She sat, and he could see she was running thin after the lunch rush; he thought about waiting until later, but he didn’t want her to hear about Nick Rizzo on the streets.

“Anna, sometimes you hate your job?”

She nodded, picking at the sleeve of her blouse.

“Well, times like this I hate mine most of all. Nick’s dead, Anna.”

Her face lost all its color. He got her some water but she pushed it away and buried her face in her arms. Quinn didn’t know what to do then; all he could think was that was the third mark against the killer. Nick and Anna’s love, like all things Rizzo got deeply into, built slowly. Nick believed in protocol. Being basically shy with women, he’d had to develop even the courage to ask Anna for a date.

“She’s kinda skinny, Davey, but Anna, she’s a sweet girl,” Nick Rizzo had said.

“Wedding bells?” Quinn had half joked.

Rizzo hadn’t said no. But now Anna, hardly a winner with looks, would have to wait many more years, if ever, for her next suitor.

Quinn wanted to touch her now, but all he could do was curl his hands into fists and say simply: “I’ll find the bastard who did it, Anna.”

Outside the diner he felt stupid. He’d blown any finesse with Anna. He’d have to make it up to her; Rizzo would like that. And, Quinn thought, maybe Anna would, too. He rolled his tongue around the dry roof of his mouth. It wanted a drink. Instead he went looking for Kippy.

Kippy was short and skinny and he wore a black toupee which looked like a toupee, but you never told Kippy that. He peddled Pete Vorski’s numbers and pimped for change, but he stayed out of dope, a good mark, and he knew the noise in the Purple district, which was better.

“You want noise on Rizzo,” Kippy said from the cool shadows of a pool room. Hustlers rattled the plastics on felt behind them and a juke box blew hillbilly music.

“I want all your ears working, Kippy,” Quinn said.

“The vine noise says it looks like a punk job. Maybe some hype looking for fix change.”

Quinn shook his head. “The vine’s feeding on rumors. I want good C-note information, Kippy. No rumors, no hunches. Names and addresses.”

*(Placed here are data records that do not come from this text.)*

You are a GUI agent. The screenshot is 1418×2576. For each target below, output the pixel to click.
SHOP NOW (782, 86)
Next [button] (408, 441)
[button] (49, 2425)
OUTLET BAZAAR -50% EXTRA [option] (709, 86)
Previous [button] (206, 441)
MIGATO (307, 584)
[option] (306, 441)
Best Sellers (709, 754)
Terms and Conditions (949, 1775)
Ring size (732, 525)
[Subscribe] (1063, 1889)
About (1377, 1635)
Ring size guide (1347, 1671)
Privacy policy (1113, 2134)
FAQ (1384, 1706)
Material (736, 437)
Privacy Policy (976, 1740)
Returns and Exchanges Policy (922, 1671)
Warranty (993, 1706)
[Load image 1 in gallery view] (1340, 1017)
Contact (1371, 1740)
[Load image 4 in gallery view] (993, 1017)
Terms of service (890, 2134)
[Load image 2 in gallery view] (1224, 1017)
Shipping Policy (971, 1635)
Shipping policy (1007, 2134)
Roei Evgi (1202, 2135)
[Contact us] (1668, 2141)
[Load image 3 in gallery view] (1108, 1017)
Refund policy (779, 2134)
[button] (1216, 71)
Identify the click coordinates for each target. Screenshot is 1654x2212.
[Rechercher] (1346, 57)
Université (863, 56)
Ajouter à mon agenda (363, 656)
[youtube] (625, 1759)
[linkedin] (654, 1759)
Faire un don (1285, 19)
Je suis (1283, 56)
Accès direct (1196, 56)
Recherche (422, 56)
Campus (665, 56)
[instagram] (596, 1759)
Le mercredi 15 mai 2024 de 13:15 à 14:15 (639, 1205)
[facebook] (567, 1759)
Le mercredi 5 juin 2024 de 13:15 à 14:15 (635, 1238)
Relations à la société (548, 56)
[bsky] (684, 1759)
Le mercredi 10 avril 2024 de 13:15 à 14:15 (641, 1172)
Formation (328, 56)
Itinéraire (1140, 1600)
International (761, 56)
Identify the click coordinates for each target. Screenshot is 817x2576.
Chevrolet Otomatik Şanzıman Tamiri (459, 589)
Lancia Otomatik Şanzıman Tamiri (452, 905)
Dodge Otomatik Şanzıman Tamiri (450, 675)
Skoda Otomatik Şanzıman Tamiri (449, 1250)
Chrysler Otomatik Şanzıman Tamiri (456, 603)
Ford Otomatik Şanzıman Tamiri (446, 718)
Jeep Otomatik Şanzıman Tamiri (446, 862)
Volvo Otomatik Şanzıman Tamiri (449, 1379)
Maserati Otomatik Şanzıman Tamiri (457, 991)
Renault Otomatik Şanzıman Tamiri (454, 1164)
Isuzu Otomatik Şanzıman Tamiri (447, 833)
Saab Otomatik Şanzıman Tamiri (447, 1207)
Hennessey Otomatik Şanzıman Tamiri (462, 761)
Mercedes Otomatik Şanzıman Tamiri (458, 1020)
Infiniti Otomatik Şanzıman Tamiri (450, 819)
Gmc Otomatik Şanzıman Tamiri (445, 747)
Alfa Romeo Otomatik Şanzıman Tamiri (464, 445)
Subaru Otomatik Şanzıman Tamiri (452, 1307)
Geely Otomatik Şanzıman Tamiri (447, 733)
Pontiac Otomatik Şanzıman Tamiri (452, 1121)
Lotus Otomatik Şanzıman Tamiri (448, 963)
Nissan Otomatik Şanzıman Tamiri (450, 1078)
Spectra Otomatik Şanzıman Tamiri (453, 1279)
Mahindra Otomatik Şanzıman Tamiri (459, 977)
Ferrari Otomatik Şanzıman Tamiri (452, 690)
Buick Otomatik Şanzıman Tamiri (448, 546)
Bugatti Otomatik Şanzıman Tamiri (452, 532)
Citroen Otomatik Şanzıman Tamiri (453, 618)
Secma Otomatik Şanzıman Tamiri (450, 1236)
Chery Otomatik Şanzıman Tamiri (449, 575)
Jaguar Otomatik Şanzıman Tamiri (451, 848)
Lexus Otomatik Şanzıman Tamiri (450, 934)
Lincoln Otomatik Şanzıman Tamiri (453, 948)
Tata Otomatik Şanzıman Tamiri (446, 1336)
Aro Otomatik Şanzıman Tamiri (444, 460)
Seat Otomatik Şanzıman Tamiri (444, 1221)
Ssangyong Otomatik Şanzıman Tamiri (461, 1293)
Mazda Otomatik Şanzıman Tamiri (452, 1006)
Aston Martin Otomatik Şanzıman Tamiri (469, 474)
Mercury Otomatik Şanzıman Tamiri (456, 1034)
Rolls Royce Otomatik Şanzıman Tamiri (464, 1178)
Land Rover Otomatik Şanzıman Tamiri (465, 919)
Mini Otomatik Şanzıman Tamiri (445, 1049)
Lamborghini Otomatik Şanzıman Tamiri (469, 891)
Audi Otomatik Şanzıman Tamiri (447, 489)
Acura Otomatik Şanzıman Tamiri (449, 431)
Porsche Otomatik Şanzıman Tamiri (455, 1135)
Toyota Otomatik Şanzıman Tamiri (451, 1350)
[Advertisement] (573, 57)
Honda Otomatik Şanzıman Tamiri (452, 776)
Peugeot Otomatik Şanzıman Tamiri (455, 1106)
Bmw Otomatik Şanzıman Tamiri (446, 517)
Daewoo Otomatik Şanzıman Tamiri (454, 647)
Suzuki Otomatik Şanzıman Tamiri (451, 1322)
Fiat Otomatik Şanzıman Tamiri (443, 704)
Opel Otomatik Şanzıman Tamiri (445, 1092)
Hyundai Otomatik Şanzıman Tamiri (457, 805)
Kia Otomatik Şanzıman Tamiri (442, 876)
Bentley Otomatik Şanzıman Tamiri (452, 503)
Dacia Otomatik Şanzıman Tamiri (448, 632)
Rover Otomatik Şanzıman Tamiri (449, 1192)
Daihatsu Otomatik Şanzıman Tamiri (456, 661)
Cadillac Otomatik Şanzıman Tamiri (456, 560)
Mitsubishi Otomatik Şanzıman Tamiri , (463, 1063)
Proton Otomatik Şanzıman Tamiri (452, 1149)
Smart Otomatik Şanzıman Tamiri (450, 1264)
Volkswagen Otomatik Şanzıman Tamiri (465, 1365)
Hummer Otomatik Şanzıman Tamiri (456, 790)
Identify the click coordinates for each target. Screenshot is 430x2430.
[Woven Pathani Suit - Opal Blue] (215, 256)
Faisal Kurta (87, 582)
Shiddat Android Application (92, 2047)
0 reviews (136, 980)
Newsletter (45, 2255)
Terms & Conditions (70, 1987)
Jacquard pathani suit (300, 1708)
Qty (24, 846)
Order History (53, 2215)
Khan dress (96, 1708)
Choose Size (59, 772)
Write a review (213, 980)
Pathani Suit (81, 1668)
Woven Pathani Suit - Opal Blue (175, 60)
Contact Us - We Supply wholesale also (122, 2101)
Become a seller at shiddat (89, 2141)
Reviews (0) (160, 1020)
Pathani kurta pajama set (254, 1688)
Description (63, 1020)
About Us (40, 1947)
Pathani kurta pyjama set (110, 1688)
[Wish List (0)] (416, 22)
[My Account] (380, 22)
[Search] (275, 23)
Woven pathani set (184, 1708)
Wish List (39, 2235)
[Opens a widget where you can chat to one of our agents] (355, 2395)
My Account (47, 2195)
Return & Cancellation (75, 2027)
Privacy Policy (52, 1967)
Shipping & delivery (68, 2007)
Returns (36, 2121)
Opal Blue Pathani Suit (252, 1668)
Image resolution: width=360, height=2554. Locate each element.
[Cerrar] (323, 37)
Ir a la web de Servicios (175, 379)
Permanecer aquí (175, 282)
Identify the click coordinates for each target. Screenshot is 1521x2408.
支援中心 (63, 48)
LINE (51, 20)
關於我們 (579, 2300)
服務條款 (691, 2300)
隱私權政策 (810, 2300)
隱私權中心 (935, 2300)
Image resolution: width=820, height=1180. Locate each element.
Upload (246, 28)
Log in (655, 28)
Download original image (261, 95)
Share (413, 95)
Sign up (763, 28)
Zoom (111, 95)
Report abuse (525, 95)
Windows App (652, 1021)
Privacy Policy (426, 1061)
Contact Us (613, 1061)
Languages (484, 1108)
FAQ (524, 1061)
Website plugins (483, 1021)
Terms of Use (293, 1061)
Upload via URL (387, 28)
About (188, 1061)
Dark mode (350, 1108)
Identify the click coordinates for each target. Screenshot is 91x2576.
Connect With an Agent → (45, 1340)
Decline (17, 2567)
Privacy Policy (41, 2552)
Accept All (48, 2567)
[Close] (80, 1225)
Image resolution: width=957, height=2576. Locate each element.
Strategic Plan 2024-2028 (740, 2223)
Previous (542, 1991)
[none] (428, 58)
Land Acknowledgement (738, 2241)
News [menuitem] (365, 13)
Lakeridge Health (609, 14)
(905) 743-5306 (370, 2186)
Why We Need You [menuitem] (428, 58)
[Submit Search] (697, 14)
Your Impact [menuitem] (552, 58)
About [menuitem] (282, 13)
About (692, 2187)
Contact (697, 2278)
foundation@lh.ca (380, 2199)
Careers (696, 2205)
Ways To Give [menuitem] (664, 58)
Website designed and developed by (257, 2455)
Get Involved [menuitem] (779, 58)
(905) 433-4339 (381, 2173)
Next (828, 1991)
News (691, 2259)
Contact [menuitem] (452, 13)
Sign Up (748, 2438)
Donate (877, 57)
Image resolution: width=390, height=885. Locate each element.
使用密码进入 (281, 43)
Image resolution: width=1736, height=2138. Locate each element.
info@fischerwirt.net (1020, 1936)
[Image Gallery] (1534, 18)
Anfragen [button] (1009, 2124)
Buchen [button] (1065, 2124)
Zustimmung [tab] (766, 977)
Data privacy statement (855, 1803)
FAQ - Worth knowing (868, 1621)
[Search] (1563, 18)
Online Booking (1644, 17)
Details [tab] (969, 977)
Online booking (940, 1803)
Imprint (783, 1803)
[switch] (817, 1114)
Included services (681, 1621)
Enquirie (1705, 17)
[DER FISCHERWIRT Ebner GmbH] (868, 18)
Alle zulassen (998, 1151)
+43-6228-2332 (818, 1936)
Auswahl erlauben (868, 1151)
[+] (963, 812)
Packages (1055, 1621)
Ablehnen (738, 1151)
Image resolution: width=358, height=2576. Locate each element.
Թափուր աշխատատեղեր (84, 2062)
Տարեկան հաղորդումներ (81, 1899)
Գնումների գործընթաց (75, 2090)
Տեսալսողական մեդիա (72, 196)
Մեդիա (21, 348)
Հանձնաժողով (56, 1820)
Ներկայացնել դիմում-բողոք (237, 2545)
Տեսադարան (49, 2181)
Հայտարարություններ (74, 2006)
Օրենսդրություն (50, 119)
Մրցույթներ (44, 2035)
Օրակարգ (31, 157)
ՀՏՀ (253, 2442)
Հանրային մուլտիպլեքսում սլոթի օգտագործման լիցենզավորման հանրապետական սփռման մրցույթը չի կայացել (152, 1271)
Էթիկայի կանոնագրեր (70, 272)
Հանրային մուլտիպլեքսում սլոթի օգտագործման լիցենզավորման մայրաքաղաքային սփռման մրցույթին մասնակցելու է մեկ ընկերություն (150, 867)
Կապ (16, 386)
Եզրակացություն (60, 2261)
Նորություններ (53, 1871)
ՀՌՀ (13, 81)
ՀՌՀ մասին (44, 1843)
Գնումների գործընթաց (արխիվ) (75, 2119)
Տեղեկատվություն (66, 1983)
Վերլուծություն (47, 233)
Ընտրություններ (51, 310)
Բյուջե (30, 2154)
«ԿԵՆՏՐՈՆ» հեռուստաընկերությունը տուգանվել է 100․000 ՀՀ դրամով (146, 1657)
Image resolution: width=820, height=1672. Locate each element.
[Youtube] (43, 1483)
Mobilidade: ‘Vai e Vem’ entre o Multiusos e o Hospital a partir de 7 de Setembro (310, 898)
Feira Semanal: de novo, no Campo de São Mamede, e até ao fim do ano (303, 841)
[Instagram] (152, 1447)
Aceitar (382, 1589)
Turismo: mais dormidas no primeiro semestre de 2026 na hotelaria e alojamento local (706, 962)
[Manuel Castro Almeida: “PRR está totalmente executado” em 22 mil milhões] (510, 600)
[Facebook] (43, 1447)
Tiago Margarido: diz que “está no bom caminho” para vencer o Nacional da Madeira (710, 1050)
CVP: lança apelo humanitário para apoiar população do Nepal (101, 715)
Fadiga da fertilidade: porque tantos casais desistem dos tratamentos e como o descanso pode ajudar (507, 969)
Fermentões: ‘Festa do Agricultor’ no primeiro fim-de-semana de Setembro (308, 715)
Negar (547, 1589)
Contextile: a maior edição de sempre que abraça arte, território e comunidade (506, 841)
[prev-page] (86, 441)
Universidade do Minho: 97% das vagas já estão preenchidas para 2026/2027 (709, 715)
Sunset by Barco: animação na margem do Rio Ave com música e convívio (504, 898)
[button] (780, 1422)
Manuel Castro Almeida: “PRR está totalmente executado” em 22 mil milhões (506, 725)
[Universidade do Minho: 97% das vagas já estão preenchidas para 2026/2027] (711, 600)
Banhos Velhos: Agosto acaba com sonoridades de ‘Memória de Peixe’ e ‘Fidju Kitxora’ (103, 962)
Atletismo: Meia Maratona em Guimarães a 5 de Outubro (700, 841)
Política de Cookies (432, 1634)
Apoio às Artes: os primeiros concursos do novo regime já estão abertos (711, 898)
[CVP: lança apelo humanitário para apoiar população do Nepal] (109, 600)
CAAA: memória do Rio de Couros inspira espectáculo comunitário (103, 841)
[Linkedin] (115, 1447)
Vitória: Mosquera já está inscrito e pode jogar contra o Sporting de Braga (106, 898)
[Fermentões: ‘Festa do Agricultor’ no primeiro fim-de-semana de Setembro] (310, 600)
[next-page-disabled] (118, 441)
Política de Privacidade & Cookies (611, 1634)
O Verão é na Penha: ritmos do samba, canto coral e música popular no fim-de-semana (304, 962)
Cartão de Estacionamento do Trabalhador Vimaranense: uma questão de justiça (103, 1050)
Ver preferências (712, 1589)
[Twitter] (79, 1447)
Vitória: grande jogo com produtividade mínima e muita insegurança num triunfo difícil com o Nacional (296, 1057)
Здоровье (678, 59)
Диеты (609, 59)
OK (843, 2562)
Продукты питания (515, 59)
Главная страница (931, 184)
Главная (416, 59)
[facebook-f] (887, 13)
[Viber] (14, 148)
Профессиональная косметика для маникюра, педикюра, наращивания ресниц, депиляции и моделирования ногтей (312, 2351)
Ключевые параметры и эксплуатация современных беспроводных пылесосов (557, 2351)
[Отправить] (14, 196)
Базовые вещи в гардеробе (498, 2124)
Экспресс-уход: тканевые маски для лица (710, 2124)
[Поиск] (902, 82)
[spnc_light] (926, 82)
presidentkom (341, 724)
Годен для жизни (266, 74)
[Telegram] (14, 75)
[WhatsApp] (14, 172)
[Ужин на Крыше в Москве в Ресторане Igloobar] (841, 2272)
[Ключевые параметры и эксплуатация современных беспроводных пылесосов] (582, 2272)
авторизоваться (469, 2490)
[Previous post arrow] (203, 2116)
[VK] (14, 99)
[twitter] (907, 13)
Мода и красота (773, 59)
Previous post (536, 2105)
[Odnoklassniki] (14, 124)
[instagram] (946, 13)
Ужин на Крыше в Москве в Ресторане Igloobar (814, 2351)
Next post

“You and Rizzo were tight?”

“Yeah.”

“O.K. I’ll work.”

“You do that. And think about Jess Newman.”

The little man snorted. “Jess won’t like that. Juice peddlers don’t like sniffing. They get itchy, get mean.”

“That’s one reason I want to know where he’s curled up. Nick busted his mouth when Jess tried to push some stuff on grade school kids in his market.”

Kippy’s eyes narrowed. “So you think he—?”

“Right now I’m not thinking much. I’m collecting.”

But later in his apartment, a half empty Scotch bottle on the side table, Quinn lay in bed thinking. His brain was screwed up with images, mostly of himself in his peculiar role as avenging angel. It was, he mused as he stared at the ceiling, an odd role for a half dipsy cop.

He was edging up to sleep when the phone rang. He let it ring five times before he decided to answer.

“Kippy here.”

Quinn eyed his watch. “It’s three in the morning. It better be special.”

“You said dig. I dug. Better than a C-note, I figure. But you know my policy—”

“Yeah, yeah. Pay before say.”

“My place. Thirty minutes. Back stairs.”

It was a four-story, red brick hotel with a busted elevator and the smell of backed-up toilets. Quinn took periodic breathers at each landing on his way up the narrow rear stairway. But he was still panting pretty good when he rapped on Kippy’s door on the fourth floor.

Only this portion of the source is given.